RTE and the National Lottery could not make the set of Winning Streak accessible for a disabled participant to play the various games. Derek Mooney did the things that she couldn’t do. Equal Status Act how are you!
That is my abiding memory of Saturday night telly – after I got over the shock of seeing a disabled person on the television that is – not talking about their disability. Pity they had to buy a scratch card to do so. In fact it is not the first time I have seen someone with a disability on Winning Streak – maybe that’s how all disabled people are supposed to get on television if they are not starring in People in Need.


But did they win?
Money and a car they couldn’t drive…
Oh God, the irony.
The unpalatable truth is that RTE were probably fully compliant with the Equal Status Acts, which set the bar pretty low. The Acts require service providers to provide ‘reasonable accommodations’ at ‘nominal cost’. Anything which requires more than nominal cost is not required under these Acts. A barrister advised me that the legal interpretation of ‘nominal’ is ‘no cost’!
Wouldn’t it be nice if the Act was updated to match the UK legislation which requires service providers to do anything which is not a ‘disproportionate burden’.
I wonder if RTE met the requirements of S.26 of the Disability Act 2005 which requires them to provide services to people with disabilities in a mainstream manner?

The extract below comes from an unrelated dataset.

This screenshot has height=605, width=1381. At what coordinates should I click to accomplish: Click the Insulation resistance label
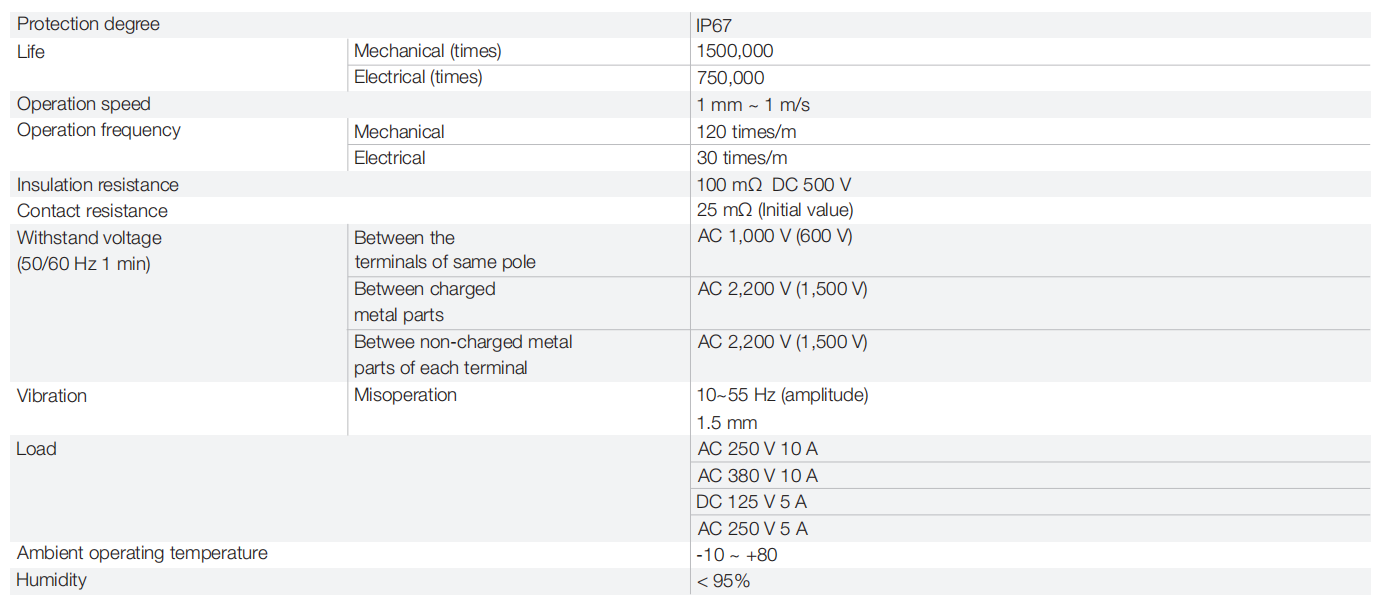[98, 185]
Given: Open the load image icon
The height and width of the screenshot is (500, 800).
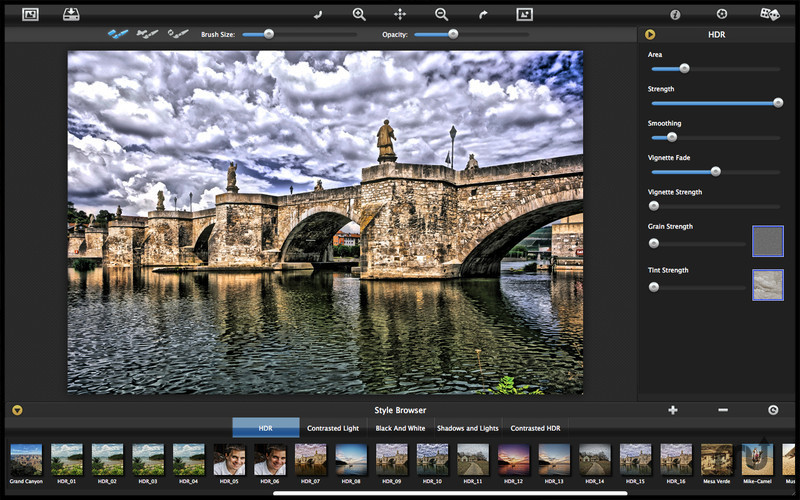Looking at the screenshot, I should point(30,14).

I’ve recently had cause to be looking over legislation in the area and it seems that the Incitement to Hatred Act doesn’t explicitly cover disability oddly enough. Perhaps the view of the Oireachtas at the time was simply that no one would stoop so low and that the court public opinion would take of it were it to occur, but it seems that some journalists have learned nothing from the Mary Ellen Synon case. Still it strikes me as strange.

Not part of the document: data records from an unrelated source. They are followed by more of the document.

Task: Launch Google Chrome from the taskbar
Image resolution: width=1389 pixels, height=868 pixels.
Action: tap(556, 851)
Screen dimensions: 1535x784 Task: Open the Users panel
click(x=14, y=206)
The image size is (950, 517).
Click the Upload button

One should also remember Dan that if Incitement to Hatred Act did cover disability – disabled people would have to be affected by whatever the incident is. The conjugation of a verb or adjective is not that – as someone who has about 18 years experience of writing, and advocating on behalf of discriminated groups (never mind actually being one!), I have quickly learnt when someone is offensive and when they aren’t. Mary Ellen Synon definitely was and not just to disabled people. Your canoe that you are paddling has a rather large hole in it.
Conjugating verbs, modifying adjectives and casting about with nouns is all about language and the Act was intended to cover language and actions. I was just noting that it struck me as strange that disability wasn’t included in the Act when it was drafted but there may have been problems with defining the scope at the time. I think it is in the hands of the state to take the case not an affected individual, I’m open to correction on that.
Fact is Mary Ellen Synon made it her stock in trade to be offensive and thankfully wasn’t able to get off the hook with some defense about journalist privilege or that she was wonderfully kind to the world outside of her column. The latter which might be viewed as the totality argument or the Charlie Haughey defense as some might term it which consists of saying ‘sure didn’t X do great things for the country/group Y and what does it matter if they did some other thing that is illegal/wrong/offensive’ is not one that stands up to any real scrutiny. But it comes out a lot in Irish life for reasons that escape me.
Taking the point “I have quickly learnt when someone is offensive and when they aren’t.” I think the key aspect was that it was what MES said, or rather wrote, that was being responded to initially and it was her trenchant defense of it (indeed to the point of disowning the apology that the Sindo put together) that drew people to make judgments about her as a person. When all people had to go on is the text then what other reasonable approach was there for them to take? She had friends or colleagues who may have know a different person than that which came out through the writing and who sought to come to her defense (Myers leapt in there for a while if I recall) but at the end of the day all that people had available to learn from was what she wrote. I’m sure you learnt that that she was offensive based on what she wrote, and why shouldn’t you have taken that view?